Pure per Eliz Cohen, 50 anni, poeta e attivista che vive nel kibbutz Kfar Etzion, tra Beit Lechem e Hebron. «La popolazione negli insediamenti riflette la società israeliana che è complessa. Non ci sono solo radicali e ortodossi di destra» spiega. «Il mio kibbutz segue uno stile di vita socialista. Mio padre ha fondato questo insediamento. La storia ebraica è nata qui, i nostri antenati sono venuti ad abitare su queste colline, ci sono sentimenti e radici molto profondi che ci legano a questi luoghi. Io porto avanti una proposta per mettere fine al conflitto: prevede la creazione di una confederazione sul modello dell’Ue».
Un’utopia, o un sogno, che non convince Ely Karmon, analista dell’International Institute for Counter-Terrorism a Herzliya: «Molte città nella West Bank sono importanti da un punto di vista simbolico: Nablus, Betlemme» puntualizza. «Sono l’eredità dei nostri padri. Non ci sono solo ragioni di sicurezza. Il governo di Bennett ha al suo interno partiti di destra e di sinistra e anche uno arabo. Trovare un equilibrio è difficile. La situazione è molto fluida e condizionata dalle potenze internazionali».

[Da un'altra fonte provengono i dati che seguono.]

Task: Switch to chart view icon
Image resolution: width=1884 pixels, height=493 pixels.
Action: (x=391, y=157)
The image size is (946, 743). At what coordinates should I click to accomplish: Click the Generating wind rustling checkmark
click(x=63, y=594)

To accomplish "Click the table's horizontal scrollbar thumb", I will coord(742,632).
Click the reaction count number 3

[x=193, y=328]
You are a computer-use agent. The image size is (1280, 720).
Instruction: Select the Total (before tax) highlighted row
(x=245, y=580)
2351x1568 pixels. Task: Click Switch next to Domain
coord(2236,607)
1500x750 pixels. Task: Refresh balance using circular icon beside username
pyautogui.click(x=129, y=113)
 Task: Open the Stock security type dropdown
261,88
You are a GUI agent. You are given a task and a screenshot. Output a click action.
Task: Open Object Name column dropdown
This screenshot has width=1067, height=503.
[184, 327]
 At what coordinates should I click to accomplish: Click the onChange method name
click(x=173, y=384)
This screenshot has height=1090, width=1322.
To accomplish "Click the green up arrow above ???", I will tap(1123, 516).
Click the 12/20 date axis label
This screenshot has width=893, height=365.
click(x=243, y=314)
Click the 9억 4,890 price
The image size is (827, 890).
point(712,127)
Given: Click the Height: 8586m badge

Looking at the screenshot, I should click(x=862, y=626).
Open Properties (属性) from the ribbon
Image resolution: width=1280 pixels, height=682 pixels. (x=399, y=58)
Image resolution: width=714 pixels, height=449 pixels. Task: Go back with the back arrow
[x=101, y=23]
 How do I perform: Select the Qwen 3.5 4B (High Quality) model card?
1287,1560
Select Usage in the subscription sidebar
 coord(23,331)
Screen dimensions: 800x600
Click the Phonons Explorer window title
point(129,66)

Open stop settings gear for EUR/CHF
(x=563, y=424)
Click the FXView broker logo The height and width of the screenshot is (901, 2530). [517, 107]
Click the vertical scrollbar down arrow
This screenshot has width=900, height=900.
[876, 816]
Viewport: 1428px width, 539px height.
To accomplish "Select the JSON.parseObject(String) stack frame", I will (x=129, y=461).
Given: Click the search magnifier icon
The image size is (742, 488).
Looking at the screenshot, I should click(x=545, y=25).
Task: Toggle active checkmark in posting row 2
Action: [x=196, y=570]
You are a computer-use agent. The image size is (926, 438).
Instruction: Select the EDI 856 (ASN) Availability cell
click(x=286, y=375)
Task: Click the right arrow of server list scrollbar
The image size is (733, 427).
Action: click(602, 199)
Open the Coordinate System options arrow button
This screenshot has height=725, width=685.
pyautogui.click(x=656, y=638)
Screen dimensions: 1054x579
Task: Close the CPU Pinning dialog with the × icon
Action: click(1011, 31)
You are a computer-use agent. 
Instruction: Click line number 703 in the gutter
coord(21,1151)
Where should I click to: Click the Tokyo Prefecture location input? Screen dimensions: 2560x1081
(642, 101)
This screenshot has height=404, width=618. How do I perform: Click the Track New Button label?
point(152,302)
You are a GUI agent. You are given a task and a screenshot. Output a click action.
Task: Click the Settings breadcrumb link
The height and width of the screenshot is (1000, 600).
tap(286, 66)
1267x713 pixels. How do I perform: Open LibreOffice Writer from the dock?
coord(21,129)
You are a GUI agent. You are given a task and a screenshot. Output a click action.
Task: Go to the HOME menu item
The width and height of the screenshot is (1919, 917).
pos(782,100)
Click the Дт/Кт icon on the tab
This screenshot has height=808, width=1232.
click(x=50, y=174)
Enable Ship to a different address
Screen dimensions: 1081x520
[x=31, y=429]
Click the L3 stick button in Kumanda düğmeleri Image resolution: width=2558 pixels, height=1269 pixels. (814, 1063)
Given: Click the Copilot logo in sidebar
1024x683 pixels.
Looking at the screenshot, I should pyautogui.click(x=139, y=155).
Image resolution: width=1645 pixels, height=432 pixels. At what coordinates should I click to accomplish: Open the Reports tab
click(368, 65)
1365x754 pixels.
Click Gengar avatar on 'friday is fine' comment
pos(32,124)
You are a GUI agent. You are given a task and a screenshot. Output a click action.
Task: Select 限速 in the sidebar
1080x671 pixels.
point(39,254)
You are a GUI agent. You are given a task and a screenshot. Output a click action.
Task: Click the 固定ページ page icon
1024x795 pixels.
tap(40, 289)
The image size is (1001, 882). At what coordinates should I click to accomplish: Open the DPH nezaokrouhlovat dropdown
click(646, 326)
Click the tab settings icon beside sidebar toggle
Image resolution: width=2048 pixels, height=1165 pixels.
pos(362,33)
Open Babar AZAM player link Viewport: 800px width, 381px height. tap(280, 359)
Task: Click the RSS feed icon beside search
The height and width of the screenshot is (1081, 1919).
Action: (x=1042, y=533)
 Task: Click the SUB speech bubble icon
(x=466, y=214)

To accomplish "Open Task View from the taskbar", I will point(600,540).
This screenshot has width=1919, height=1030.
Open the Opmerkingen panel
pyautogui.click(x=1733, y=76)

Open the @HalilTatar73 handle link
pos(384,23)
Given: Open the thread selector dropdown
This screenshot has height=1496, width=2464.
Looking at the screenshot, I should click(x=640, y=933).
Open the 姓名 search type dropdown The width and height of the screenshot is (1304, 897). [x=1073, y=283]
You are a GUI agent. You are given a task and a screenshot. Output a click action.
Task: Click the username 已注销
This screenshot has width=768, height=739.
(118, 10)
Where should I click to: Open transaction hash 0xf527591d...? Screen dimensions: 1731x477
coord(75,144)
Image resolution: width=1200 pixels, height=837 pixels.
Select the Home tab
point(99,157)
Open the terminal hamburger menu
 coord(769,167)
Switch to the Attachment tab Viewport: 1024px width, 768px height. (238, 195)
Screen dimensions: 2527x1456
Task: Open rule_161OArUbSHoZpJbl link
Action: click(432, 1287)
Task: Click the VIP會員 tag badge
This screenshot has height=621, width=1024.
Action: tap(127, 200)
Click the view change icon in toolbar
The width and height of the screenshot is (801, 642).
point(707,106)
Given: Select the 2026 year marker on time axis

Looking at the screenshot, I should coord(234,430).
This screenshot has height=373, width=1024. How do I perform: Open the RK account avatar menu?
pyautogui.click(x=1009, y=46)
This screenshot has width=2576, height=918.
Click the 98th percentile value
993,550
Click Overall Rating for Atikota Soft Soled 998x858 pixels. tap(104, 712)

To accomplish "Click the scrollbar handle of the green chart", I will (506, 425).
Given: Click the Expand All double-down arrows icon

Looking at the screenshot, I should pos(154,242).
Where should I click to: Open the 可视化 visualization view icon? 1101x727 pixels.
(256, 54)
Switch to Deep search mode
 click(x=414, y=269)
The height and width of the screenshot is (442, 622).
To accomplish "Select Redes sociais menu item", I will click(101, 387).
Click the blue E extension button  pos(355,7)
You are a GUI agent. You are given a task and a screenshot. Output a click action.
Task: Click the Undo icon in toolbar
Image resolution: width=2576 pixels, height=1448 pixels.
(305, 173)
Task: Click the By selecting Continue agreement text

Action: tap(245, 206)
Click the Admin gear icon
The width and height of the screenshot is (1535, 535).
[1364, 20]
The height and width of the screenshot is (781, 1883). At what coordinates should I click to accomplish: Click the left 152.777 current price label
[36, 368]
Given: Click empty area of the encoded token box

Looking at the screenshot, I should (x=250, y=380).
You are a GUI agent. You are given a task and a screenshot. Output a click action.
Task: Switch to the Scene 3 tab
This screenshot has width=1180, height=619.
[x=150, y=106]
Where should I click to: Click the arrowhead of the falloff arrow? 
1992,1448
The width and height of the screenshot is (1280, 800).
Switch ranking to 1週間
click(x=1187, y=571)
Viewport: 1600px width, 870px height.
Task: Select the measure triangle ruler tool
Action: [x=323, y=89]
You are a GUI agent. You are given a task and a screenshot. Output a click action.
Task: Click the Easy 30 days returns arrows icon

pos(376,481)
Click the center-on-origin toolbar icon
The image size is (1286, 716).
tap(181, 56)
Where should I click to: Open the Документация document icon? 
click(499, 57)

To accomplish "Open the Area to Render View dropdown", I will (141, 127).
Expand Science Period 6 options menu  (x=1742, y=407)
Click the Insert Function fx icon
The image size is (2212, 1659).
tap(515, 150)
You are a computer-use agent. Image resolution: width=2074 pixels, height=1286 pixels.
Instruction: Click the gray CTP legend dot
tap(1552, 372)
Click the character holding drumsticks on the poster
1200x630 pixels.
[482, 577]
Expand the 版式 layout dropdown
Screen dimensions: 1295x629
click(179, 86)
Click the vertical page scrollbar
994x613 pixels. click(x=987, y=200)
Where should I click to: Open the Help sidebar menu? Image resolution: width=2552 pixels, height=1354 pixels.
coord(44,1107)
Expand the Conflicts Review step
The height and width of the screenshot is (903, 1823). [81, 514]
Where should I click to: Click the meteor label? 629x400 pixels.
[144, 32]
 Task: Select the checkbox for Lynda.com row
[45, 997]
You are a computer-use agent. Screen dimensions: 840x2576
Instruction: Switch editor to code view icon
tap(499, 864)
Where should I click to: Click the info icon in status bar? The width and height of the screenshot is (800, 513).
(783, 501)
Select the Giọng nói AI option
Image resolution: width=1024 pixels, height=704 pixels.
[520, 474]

Su tutte, gli Stati Uniti. Il portavoce del dipartimento di stato americano Ned Price ha detto di essere «profondamente preoccupato» per i piani israeliani. «Danneggiano le prospettive di una soluzione a due Stati» ha affermato. L’ex presidente Donald Trump aveva dichiarato che gli insediamenti non erano incompatibili con il diritto internazionale. Era in sintonia totale con il precedente governo guidato da Benjamin Netanyahu, ma pure l’esecutivo guidato da Bennett – leader e storico difensore dei diritti dei coloni – è dello stesso parere.
Il 26 dicembre nel kibbutz Mevo Hama – che ha una magnifica vista sui tre Paesi, Giordania, Siria e Israele – il premier ha posato davanti a un panorama mozzafiato dopo un incontro dove si era appena approvato un piano per spendere un miliardo di shekel (317 milioni di dollari) in migliaia di nuove case e infrastrutture nel Golan; obiettivo, raddoppiare la sua popolazione in un decennio. Anche se negli anni Novanta ci sono stati negoziati per restituire questo territorio alla Siria, all’interno di un più ampio accordo di pace, non si è arrivati mai da alcuna parte.
Gli israeliani tendono a vedere il Golan come luogo di vacanza nella natura. Qui c’è pure l’unica stazione sciistica del Paese. «Nel Golan esiste però il pericolo di una politica aggressiva dei vicini, soprattutto Siria e Libano con possibili attacchi terroristici da parte di Hezbollah» nota Karmon. «E esiste anche una piccola popolazione drusa pro-Israele ben integrata. Dal sud della Siria però gli jihadisti rimangono una minaccia per questa comunità».
Nel 2019 gli Stati Uniti sono diventati il primo grande Paese a riconoscere la sovranità israeliana nel Golan. In segno di gratitudine, lo Stato ebraico aveva dedicato all’allora presidente Trump un insediamento nel Golan, Ramat Trump, le «Alture di Trump». L’ambasciatore americano in Israele David Friedman e sua moglie, Sara Netanyahu e Netanyahu sono stati immortalati da uno scatto, soddisfatti vicino alla grande targa del nuovo insediamento. Ma ora la maggior parte delle lettere d’oro che compongono la scritta d’ingresso sono state strappate via, probabilmente da vandali.
Un cattivo presagio? Naama Cohen, 42 anni, che vive nel Golan con il marito e i suoi cinque figli, drammaterapista, però chiosa: «Le Alture sono parte di Israele da 55 anni, e lo ha anche riconosciuto Trump. Io non potrei andare altrove».